O vício destrói o indivíduo, a família e a sociedade. Não existe vício bom: todos destroem. Aprendi isso desde jovem e, ao longo da vida, como profissional e chefe de família, assisti muita destruição pelos vícios. A verdade é uma só: todo viciado de hoje começou com a enganação da primeira tragada, do primeiro gole, do primeiro roubo, da primeira cartada, etc. A chamada lei seca ajuda mas a campanha deveria ser: vício zero. Se não houver consumidores de drogas, os traficantes acabam; se não houver receptadores, os ladrões acabam, e assim por diante. Quem pode enfrentar os poderosos fabricantes de cigarros, as cervejarias e os traficantes?

EDGAR BAER (advogado) - Londrina


Cotas

O sistema de cotas para o governo é uma medida de inclusão social, uma tentativa de diminuir a desigualdade social a longo prazo e uma dívida que o Brasil tem com os afro-descendentes. Mas se assume o racismo ao fornecer cotas para os negros, pois se afirma que eles são inferiores. O problema está na má distribuição de renda e na comodidade. É mais cômodo esperar do governo medidas que facilitem nossas vidas. Todos têm potencialidades, mas são poucos os que as tornam em atos. Por que não ir atrás daquilo que é a única função do adolescente que é estudar? Fica evidente a ilegitimidade do sistema de cotas. Devemos exigir de nossos governantes maiores investimentos na educação básica. Só assim o Brasil, de fato, vai se desenvolver.
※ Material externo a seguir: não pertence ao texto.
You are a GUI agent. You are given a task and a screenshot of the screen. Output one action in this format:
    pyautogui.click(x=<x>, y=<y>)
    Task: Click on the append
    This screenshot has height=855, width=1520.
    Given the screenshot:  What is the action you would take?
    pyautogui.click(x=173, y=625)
LUCAS FUGIWARA RIBEIRO (estudante) - Londrina


Meia-entrada

O Senado deu a largada para detonar a conquista da meia-entrada em eventos de cultura, artes e esportes ao aprovar 40% de cota para a venda de ingressos para estudantes e pessoas com mais de 60 anos. A cota não é a melhor solução para baratear o preço dos ingressos. Não é a melhor forma para coibir os ''excessos'' de lugares ocupados pelas meias-entradas nos eventos. Esse ''excesso'' é sinal de juventude participativa, além de representar governos evoluídos, preocupados em incluir jovens e idosos social e culturalmente na vida ativa da sociedade. O sistema de cotas pretendido pelo autor do projeto não garante que os 40% dos ingressos sejam realmente destinados à meia-entrada. Quem irá fiscalizar os eventos, controlar os lugares destinados às meias-entradas e aplicar punição no caso do descumprimento das regras?
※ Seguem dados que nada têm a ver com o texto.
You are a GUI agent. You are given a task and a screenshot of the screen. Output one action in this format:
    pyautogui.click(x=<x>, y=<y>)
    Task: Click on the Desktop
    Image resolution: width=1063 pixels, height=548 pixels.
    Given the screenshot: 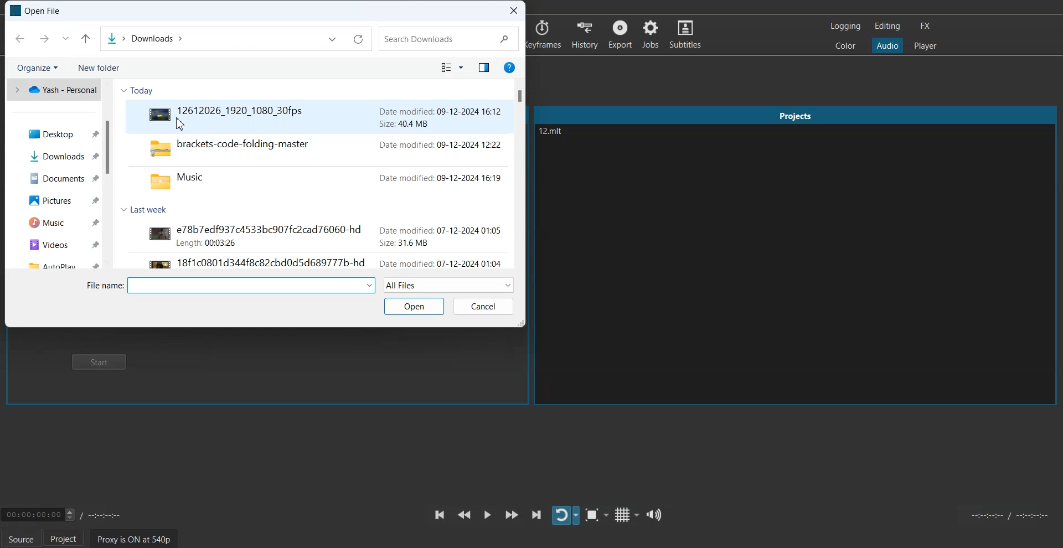 What is the action you would take?
    pyautogui.click(x=55, y=133)
    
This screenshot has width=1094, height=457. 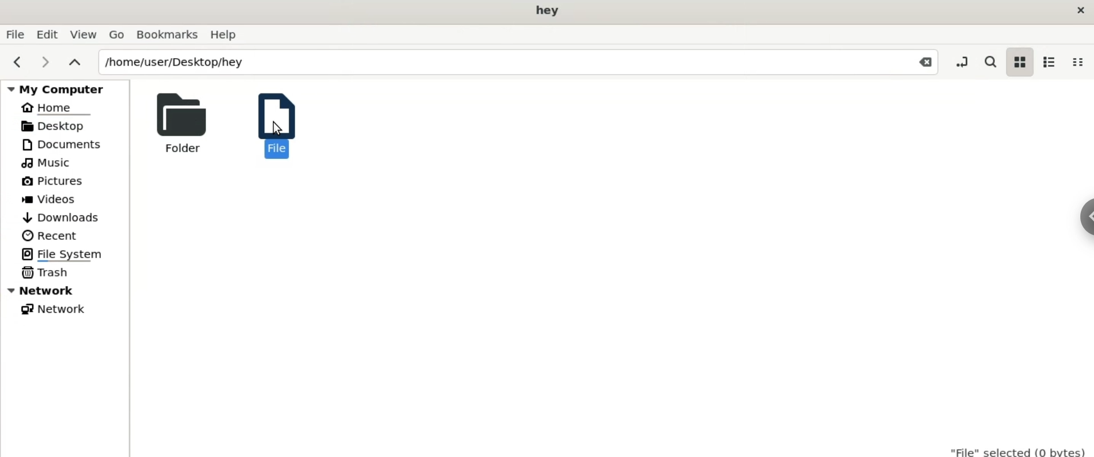 I want to click on compact view, so click(x=1077, y=62).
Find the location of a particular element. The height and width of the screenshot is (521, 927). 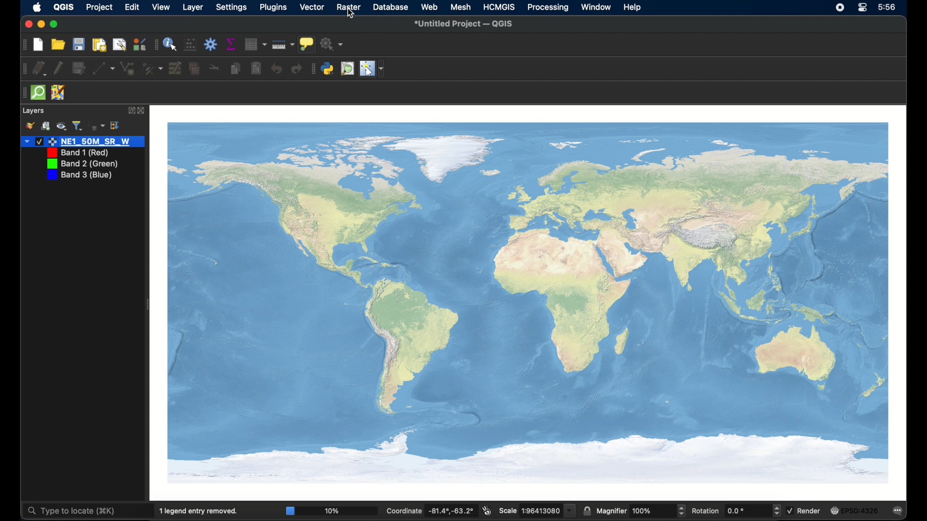

minimize  is located at coordinates (39, 25).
ANTONIO SERGIO NEVES DE AZEVEDO (estudante) - Curitiba


Desrespeito aos mortos

É de dar dó o que se vê em Arapongas quando se trata de velar os mortos. A capela municipal, pública e gratuita, está abandonada, tomada por baratas, mal iluminada e sem higiene. Os banheiros mais parecem privadas. Os estofados dos bancos nos locais de velório cheiram mal. À noite, os amigos e familiares dos mortos são obrigados a dividir espaço com mendigos e drogados. Será que o abandono do espaço público é para beneficiar os espaços privados?